Carlsberg Byen — Carlsberg Town — is the former brewery district becoming a new Copenhagen neighbourhood. J.C. Jacobsen built the original Carlsberg here in 1847; brewing carried on until 2008, when production moved to Fredericia. The land has been under redevelopment since, layered around the old brewery buildings, the historic gates, and Elefantporten — the four life-sized granite elephants Vilhelm Dahlerup designed for the 1901 entrance.

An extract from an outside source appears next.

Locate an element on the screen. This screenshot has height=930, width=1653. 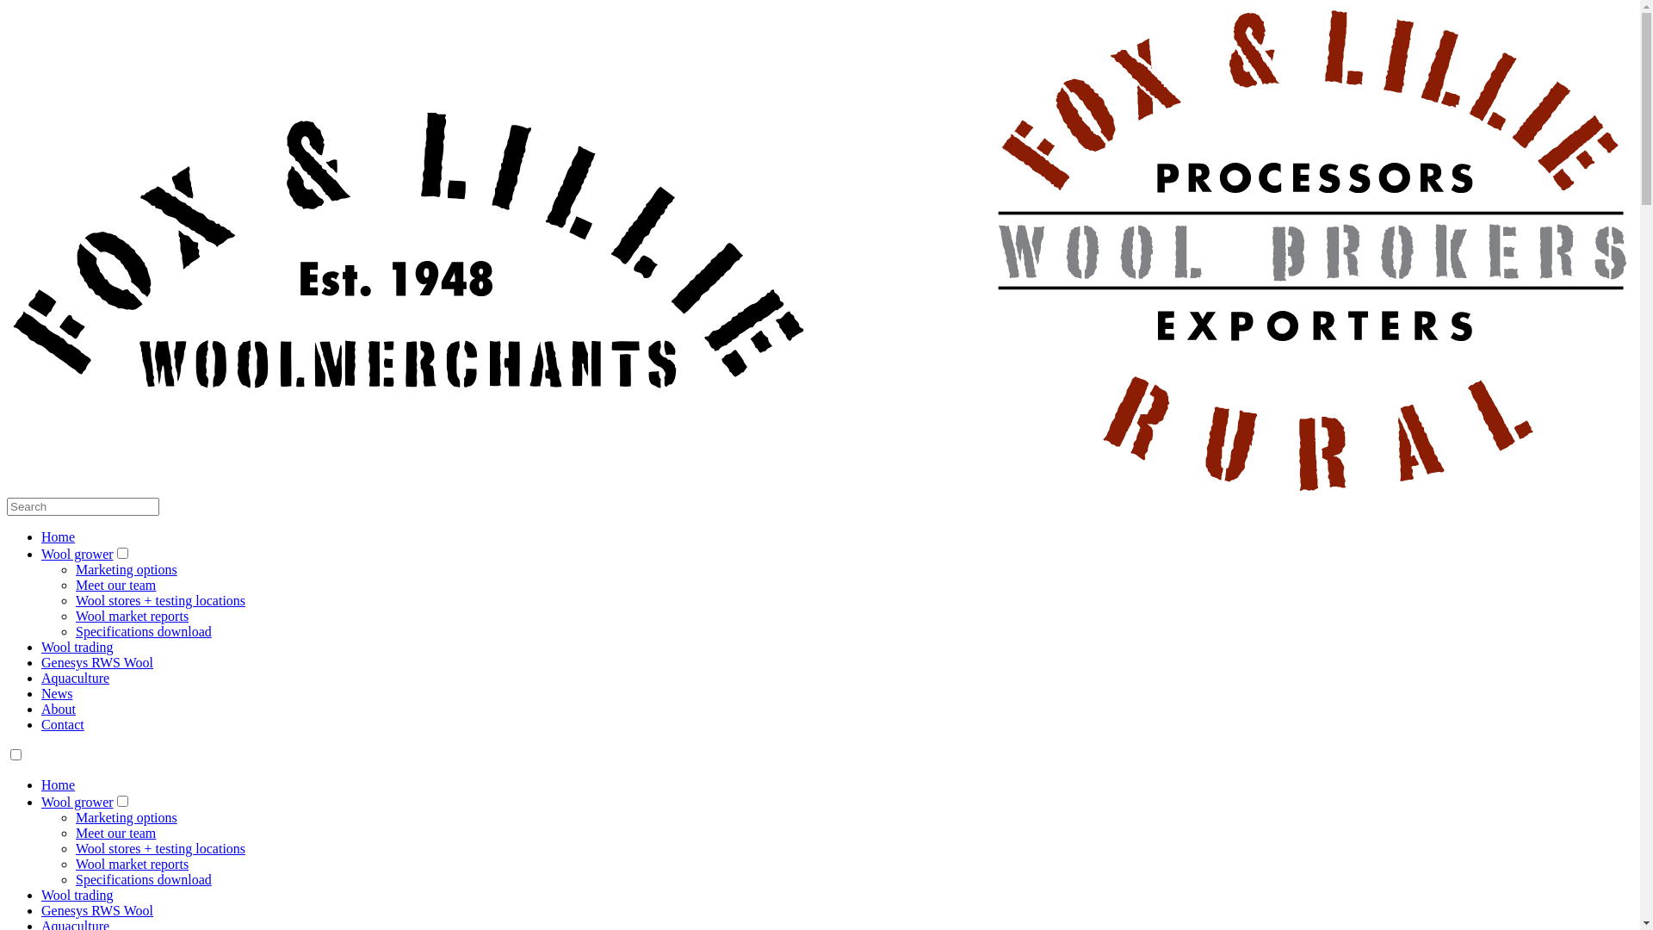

Three kilometres, ninety minutes through the conversion. Start at Enghave plads metro and walk south-west down Vesterfælledvej. The first brewery walls appear within minutes — yellow brick, copper-domed buildings, the industrial-romantic vocabulary the 19th-c Carlsberg architects favoured.
The Elephant Gate is the photograph. Four granite elephants on plinths, carved by H.P. Pedersen-Dan, each representing one of the Jacobsen family children. Walk through. The brewery courtyards open behind — old brewing halls and the brewing-master's villa, now repurposed as housing and offices.
Visit Carlsberg is the experience museum at Pasteursvej 24 — the brewery's official heritage walkthrough, charged entry. End at Carlsberg S-tog, opened in 2016 to serve the new district.